WINTZENHEIM 39-45

Robert Grawey, incorporé de force dans la Wehrmacht


WintzenheimRobert Grawey, ancien épicier de Guebwiller retiré à Bischwihr, est né à Wintzenheim le 19 octobre 1924, fils du cheminot Joseph Grawey et de Jeanne Schaffar. Il avait un frère, René, né en 1922. Il épouse Marguerite Bader en 1948. De cette union sont nés trois enfants : Daniel en 1948, Christian en 1951, et Françoise en 1966 (photo Guy Frank, décembre 2002)

Un récit sans complaisance

Une fois par semaine durant l'année 1983, Roland Pierrel, inspecteur de l'Education nationale aujourd'hui décédé, a rendez-vous avec Robert Grawey au Bristol. Il recueille le récit de cet habitant de Bischwihr, ancien incorporé de force, qui fut longtemps épicier à Guebwiller. Puis il écrit un manuscrit qui tombe ensuite dans l'oubli. En novembre 1999, la famille de Robert décide de faire publier le livre à compte d'auteur.

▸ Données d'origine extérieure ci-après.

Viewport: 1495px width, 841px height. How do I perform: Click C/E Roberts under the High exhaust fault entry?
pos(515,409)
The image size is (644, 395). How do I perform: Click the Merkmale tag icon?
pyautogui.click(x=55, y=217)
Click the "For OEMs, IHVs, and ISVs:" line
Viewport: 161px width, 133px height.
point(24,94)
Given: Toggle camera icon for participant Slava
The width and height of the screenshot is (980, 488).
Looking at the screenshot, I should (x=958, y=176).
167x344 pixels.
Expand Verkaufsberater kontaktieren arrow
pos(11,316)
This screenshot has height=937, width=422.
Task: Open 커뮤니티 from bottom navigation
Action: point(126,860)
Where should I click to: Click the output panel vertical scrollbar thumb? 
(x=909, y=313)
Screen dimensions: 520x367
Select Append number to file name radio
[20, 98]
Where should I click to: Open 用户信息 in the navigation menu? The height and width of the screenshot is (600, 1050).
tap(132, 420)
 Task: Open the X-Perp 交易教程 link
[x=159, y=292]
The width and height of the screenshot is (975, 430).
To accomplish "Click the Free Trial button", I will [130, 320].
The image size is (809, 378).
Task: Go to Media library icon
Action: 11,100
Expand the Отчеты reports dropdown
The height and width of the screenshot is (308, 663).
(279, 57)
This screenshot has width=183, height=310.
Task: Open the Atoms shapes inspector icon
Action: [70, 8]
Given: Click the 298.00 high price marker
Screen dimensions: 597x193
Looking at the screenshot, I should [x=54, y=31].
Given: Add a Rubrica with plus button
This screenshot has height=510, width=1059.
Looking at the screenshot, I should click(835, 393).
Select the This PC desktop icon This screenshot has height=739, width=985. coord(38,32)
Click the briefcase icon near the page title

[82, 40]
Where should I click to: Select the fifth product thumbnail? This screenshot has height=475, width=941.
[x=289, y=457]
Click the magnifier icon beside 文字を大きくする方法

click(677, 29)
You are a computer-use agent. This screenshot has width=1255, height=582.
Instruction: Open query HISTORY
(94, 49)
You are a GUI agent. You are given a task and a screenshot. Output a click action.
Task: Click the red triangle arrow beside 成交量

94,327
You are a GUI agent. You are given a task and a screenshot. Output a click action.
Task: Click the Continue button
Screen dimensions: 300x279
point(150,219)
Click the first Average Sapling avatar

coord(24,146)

Le récit, qui ne laisse pas indifférent, raconte le parcours de cet homme né en 1924 à Wintzenheim. Alors âgé de 15 ans, le jeune Robert est envoyé à Pornic en juin 1940 mais quatre mois plus tard il regagne l'Alsace. Il découvre alors une région totalement germanisée.

Détail du sauf-conduit pour Pornic délivré le 1er juin 1940
(collection Robert Grawey)

Ambivalence

A son retour du RAD (service de travail obligatoire), on propose à l'adolescent de passer la ligne de démarcation. La proposition est sérieuse et il court peu de risque. « Afin de décourager toute tentative de fuite, les Allemands avaient décrété la responsabilité du clan, qui prévoyait de rendre responsable les différents membres de la famille des agissements de l'un des leurs », écrit-il. Sa décision est prise, il ne mettra pas ses parents en danger. Mais ce choix entraîne son incorporation de force le 15 octobre 1942.

Il raconte son premier contact avec la guerre en terre soviétique. Plutôt déroutant. A la vue d'un convoi allemand en flammes, il écrit : « Le cœur se serre à l'idée de subir une fin pareille réduits à l'état d'informes paquets noirâtres. Une rage sourde nous prend contre cet ennemi lâche qui attaque les adversaires par surprise, sans réelle défense possible ». Cette phrase résume toute l'ambivalence des Malgré-nous : le rejet de l'uniforme allemand et la nécessité de se battre pour rester en vie.

La mort, quotidienne

Hiver 42, le front. Les souvenirs de Robert sont intacts, le récit est précis, les anecdotes nombreuses, souvent terribles. A la vue de ce qu'il croit être une pile de rondins de bois, il écrit : « Ce que nous avons pris pour du bois, ce sont des cadavres gelés ! Le froid les a saisis dans l'attitude où la mort les a surpris ».

Les tranchées, l'artillerie (« Le vacarme devient infernal. Au-dessus de nos têtes, les gros projectiles passent en hurlant. Les explosions se succèdent arrachant à chaque impact des tonnes de terre gelée dans de dangereux geysers noirâtres »), la mort (« Nous déboulons dans le boyau russe. Le spectacle est ahurissant. Il n'y a plus d'hommes valides. Partout des cadavres mutilés par les éclats d'obus et de bombes »).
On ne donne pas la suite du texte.